Each line below is to be set down again exactly.
+++
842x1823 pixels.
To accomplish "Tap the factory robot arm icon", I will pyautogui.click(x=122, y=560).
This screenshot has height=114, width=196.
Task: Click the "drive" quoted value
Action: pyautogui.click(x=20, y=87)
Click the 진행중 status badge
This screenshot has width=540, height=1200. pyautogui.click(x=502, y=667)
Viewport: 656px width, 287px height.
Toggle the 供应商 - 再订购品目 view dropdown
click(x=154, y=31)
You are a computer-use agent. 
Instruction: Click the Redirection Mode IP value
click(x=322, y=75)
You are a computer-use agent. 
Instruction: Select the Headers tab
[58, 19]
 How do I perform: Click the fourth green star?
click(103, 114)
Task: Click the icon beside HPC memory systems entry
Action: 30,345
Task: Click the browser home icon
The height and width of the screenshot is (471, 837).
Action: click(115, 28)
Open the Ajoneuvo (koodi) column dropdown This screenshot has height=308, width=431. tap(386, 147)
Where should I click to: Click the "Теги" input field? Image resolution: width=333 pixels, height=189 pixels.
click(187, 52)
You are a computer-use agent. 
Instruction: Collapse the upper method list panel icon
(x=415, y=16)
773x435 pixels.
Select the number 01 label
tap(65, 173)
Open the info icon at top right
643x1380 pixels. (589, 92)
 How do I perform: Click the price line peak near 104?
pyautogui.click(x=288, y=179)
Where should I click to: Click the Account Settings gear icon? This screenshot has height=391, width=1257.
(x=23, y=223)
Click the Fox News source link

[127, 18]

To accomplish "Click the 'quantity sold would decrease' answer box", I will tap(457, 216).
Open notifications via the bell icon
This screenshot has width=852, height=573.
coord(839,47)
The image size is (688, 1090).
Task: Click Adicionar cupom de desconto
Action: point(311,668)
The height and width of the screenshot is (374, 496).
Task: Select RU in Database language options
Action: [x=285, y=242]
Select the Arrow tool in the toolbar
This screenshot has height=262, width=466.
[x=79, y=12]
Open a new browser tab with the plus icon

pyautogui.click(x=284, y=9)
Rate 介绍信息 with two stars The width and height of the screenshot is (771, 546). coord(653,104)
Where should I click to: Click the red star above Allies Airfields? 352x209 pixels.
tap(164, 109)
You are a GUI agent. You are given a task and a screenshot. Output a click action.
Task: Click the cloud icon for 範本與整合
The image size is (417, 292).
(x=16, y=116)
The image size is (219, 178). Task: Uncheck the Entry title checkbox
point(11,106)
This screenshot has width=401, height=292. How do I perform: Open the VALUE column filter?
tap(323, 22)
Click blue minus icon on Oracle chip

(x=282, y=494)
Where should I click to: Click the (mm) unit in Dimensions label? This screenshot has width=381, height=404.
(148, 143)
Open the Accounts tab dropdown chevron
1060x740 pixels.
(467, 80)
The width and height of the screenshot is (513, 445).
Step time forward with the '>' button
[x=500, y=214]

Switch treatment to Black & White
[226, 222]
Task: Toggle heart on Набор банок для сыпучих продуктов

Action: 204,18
+++
- **RESULT BELOW**:
842x1823 pixels.
To accomplish "Tap the factory robot arm icon", I will pyautogui.click(x=122, y=560).
This screenshot has height=114, width=196.
Task: Click the "drive" quoted value
Action: pyautogui.click(x=20, y=87)
Click the 진행중 status badge
This screenshot has width=540, height=1200. pyautogui.click(x=502, y=667)
Viewport: 656px width, 287px height.
Toggle the 供应商 - 再订购品目 view dropdown
click(x=154, y=31)
You are a computer-use agent. 
Instruction: Click the Redirection Mode IP value
click(x=322, y=75)
You are a computer-use agent. 
Instruction: Select the Headers tab
[58, 19]
 How do I perform: Click the fourth green star?
click(103, 114)
Task: Click the icon beside HPC memory systems entry
Action: 30,345
Task: Click the browser home icon
The height and width of the screenshot is (471, 837).
Action: click(115, 28)
Open the Ajoneuvo (koodi) column dropdown This screenshot has height=308, width=431. tap(386, 147)
Where should I click to: Click the "Теги" input field? Image resolution: width=333 pixels, height=189 pixels.
click(187, 52)
You are a computer-use agent. 
Instruction: Collapse the upper method list panel icon
(x=415, y=16)
773x435 pixels.
Select the number 01 label
tap(65, 173)
Open the info icon at top right
643x1380 pixels. (589, 92)
 How do I perform: Click the price line peak near 104?
pyautogui.click(x=288, y=179)
Where should I click to: Click the Account Settings gear icon? This screenshot has height=391, width=1257.
(x=23, y=223)
Click the Fox News source link

[127, 18]

To accomplish "Click the 'quantity sold would decrease' answer box", I will tap(457, 216).
Open notifications via the bell icon
This screenshot has width=852, height=573.
coord(839,47)
The image size is (688, 1090).
Task: Click Adicionar cupom de desconto
Action: point(311,668)
The height and width of the screenshot is (374, 496).
Task: Select RU in Database language options
Action: [x=285, y=242]
Select the Arrow tool in the toolbar
This screenshot has height=262, width=466.
[x=79, y=12]
Open a new browser tab with the plus icon

pyautogui.click(x=284, y=9)
Rate 介绍信息 with two stars The width and height of the screenshot is (771, 546). coord(653,104)
Where should I click to: Click the red star above Allies Airfields? 352x209 pixels.
tap(164, 109)
You are a GUI agent. You are given a task and a screenshot. Output a click action.
Task: Click the cloud icon for 範本與整合
The image size is (417, 292).
(x=16, y=116)
The image size is (219, 178). Task: Uncheck the Entry title checkbox
point(11,106)
This screenshot has width=401, height=292. How do I perform: Open the VALUE column filter?
tap(323, 22)
Click blue minus icon on Oracle chip

(x=282, y=494)
Where should I click to: Click the (mm) unit in Dimensions label? This screenshot has width=381, height=404.
(148, 143)
Open the Accounts tab dropdown chevron
1060x740 pixels.
(467, 80)
The width and height of the screenshot is (513, 445).
Step time forward with the '>' button
[x=500, y=214]

Switch treatment to Black & White
[226, 222]
Task: Toggle heart on Набор банок для сыпучих продуктов

Action: 204,18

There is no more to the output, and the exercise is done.